West Virginia mental health care in crisis

The intro to a long story by Paul Darst at The State Journal:

Twenty years ago, West Virginia was considered a national leader in providing mental health services.

But those who work in that field now look upon those days with a degree of nostalgia.

"We were one of the national leaders in the mid-'80s and early '90s," said John Russell, executive director of the West Virginia Behavioral Health Care Providers Association. "Then we had a steady stream of slow erosion."

Today, West Virginia is in what state lawmakers have termed a state of crisis when it comes to mental health care.
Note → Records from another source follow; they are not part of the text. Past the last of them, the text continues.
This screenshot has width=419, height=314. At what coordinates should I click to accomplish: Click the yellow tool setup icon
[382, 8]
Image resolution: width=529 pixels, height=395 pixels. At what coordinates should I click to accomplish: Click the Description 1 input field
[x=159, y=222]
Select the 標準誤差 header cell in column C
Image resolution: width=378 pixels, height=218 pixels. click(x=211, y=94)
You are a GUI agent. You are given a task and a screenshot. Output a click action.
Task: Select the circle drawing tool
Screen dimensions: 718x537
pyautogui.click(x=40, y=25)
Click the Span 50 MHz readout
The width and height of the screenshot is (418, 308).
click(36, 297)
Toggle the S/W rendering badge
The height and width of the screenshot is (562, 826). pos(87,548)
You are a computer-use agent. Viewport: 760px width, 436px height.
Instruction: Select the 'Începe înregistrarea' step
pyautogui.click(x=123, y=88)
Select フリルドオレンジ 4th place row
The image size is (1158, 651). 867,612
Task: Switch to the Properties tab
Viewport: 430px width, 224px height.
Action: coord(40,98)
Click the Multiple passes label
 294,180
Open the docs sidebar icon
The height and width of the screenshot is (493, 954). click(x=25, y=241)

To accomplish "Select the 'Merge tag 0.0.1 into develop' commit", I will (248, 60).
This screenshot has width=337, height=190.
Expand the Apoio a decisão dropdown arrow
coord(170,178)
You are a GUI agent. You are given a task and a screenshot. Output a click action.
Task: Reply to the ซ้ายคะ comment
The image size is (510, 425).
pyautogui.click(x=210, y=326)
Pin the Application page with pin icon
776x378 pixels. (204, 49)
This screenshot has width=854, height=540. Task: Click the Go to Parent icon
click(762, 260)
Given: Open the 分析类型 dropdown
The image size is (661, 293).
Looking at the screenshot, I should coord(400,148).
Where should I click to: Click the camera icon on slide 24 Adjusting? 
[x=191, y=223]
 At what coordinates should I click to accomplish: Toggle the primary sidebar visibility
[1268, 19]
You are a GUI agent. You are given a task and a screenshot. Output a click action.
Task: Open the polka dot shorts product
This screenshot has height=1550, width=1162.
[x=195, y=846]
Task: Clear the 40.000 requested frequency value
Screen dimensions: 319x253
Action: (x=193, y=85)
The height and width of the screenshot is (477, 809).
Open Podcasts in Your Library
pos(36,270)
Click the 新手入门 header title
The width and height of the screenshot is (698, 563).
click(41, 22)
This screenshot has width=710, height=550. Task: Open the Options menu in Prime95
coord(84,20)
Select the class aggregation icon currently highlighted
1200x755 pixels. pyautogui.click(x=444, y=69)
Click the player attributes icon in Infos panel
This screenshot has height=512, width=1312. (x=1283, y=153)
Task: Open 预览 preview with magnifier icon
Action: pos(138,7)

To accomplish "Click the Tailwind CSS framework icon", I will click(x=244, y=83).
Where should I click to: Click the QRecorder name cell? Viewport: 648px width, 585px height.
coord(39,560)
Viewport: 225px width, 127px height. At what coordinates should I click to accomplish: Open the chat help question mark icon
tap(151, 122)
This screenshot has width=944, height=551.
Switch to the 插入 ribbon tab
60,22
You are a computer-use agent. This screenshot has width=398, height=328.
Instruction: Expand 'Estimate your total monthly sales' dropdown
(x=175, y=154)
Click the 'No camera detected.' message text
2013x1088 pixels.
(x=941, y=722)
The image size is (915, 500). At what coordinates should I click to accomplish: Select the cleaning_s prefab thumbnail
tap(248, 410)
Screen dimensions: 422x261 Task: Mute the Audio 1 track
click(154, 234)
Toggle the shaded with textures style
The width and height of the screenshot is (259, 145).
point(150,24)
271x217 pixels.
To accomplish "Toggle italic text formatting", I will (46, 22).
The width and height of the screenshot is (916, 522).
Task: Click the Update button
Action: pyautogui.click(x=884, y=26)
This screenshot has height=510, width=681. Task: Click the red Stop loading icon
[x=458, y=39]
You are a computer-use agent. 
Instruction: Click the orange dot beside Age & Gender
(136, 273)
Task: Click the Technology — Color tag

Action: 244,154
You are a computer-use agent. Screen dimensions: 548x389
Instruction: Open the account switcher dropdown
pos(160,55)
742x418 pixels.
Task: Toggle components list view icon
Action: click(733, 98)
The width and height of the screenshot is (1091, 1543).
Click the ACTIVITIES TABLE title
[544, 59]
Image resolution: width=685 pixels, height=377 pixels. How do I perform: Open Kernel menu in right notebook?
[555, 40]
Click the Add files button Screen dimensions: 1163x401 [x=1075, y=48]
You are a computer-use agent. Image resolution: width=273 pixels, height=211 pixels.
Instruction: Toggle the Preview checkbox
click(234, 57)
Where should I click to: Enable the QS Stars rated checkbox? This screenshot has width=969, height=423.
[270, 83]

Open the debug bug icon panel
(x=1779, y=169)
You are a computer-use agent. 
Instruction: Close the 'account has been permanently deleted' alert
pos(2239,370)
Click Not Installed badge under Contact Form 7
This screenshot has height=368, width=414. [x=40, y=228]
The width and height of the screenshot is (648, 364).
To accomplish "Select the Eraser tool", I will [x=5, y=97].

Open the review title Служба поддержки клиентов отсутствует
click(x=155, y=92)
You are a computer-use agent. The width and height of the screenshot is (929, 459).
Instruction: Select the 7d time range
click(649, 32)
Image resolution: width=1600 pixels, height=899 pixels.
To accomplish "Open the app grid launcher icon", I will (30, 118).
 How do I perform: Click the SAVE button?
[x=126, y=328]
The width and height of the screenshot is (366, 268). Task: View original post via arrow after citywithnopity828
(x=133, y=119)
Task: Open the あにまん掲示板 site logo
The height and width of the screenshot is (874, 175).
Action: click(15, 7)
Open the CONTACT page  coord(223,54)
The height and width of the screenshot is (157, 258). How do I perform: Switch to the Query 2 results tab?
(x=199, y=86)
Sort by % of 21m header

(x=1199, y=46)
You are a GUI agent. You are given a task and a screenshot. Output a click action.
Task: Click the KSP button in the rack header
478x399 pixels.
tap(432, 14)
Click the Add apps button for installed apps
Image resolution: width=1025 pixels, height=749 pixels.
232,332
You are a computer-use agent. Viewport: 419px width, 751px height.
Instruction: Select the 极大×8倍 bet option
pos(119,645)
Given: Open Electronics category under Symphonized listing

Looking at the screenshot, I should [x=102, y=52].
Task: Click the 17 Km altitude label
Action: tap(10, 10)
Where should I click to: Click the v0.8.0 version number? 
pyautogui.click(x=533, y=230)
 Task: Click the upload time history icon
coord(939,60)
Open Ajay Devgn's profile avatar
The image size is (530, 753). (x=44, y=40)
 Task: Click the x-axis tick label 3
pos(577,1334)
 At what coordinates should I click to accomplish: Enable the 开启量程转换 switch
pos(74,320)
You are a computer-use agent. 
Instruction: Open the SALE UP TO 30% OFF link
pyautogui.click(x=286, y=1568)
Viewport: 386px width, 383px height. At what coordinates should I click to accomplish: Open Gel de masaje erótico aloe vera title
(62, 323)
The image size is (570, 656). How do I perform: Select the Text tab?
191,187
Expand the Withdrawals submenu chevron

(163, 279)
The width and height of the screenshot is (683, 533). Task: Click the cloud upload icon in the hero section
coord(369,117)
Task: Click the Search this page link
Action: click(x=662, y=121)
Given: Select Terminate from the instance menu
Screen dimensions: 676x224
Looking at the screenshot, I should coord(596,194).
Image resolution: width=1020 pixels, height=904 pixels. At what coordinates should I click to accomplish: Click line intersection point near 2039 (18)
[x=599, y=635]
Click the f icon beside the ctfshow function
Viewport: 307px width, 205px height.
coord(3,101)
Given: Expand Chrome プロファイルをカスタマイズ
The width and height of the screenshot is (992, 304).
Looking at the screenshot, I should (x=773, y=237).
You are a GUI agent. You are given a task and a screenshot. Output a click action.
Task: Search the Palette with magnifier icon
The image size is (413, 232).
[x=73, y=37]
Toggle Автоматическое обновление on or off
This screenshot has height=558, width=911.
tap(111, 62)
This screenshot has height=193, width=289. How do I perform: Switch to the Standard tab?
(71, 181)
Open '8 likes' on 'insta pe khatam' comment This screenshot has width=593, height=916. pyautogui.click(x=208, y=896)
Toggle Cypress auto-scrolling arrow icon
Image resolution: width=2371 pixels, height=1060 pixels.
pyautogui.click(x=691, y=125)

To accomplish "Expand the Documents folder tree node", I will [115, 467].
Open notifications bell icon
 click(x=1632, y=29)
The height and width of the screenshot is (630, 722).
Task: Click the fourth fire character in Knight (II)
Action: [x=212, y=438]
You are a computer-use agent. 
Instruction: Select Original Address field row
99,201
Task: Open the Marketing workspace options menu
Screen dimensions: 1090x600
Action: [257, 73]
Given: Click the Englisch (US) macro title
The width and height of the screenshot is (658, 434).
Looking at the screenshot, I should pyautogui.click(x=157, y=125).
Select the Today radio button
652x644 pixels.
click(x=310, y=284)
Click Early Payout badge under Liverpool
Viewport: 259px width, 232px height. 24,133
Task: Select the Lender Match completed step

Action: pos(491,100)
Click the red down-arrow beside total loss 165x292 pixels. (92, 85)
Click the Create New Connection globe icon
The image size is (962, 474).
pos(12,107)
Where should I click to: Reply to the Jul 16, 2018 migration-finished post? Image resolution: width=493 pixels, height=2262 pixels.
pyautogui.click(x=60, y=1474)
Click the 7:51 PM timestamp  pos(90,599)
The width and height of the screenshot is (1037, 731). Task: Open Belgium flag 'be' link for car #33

The lack of community-based mental health programs has led to overcrowding at the state's two mental health hospitals. The overcrowding is so severe that William R. Sharpe Jr. Hospital in Weston and Mildred Mitchell-Bateman Hospital in Huntington routinely have to pay private hospitals to house patients in need of care. Other West Virginians in need of help go without treatment.

There was no one thing that led West Virginia into its current situation, said Dave Sanders of the West Virginia Mental Health Care Consumers Association.

"We believe there has been a huge lack of community-based service in West Virginia since 2000-2001," he said. "There was no one cut that did it. It's been a death of a thousand cuts."

About 20 years ago, the state was known as a national leader in deinstitutionalizing behavioral health care patients, according to information from the state Behavioral Health Care Providers Association. The state had a 95 percent success rate in moving patients out of its nine psychiatric hospitals and into community-based programs.

During that time, the state's psychiatric hospital population decreased from 5,410 to 224 by 1994, according to the data.

But the past 15 years have been a different story, according to the association. During that time, behavioral health care providers' reimbursement rates have been stagnant. And the state has made several cuts along the way.

Medicaid reimbursement to providers declined 28 percent -- $34 million -- between 1997 and 1999, the association reported. Medicaid cut another 36 percent -- $41 million -- in 2000. Clinic-based services, rehabilitation services and case-management services were hardest hit by those cuts. All are important funding sources for nonprofit behavioral health care centers.

The cuts continued in 2002, when the state reduced its behavioral health care funding by $27 million, according to the association. In 2005, the Legislature cut another $115 million in Medicaid spending because of a budget shortfall.

To add insult to injury, providers receive no annual inflationary rate adjustment. From 1993 to 2008, the rate of inflation was more than 50 percent, the association reported.

As a result, at least five West Virginia behavioral health care providers filed bankruptcy, and many others have ended their treatment programs in recent years.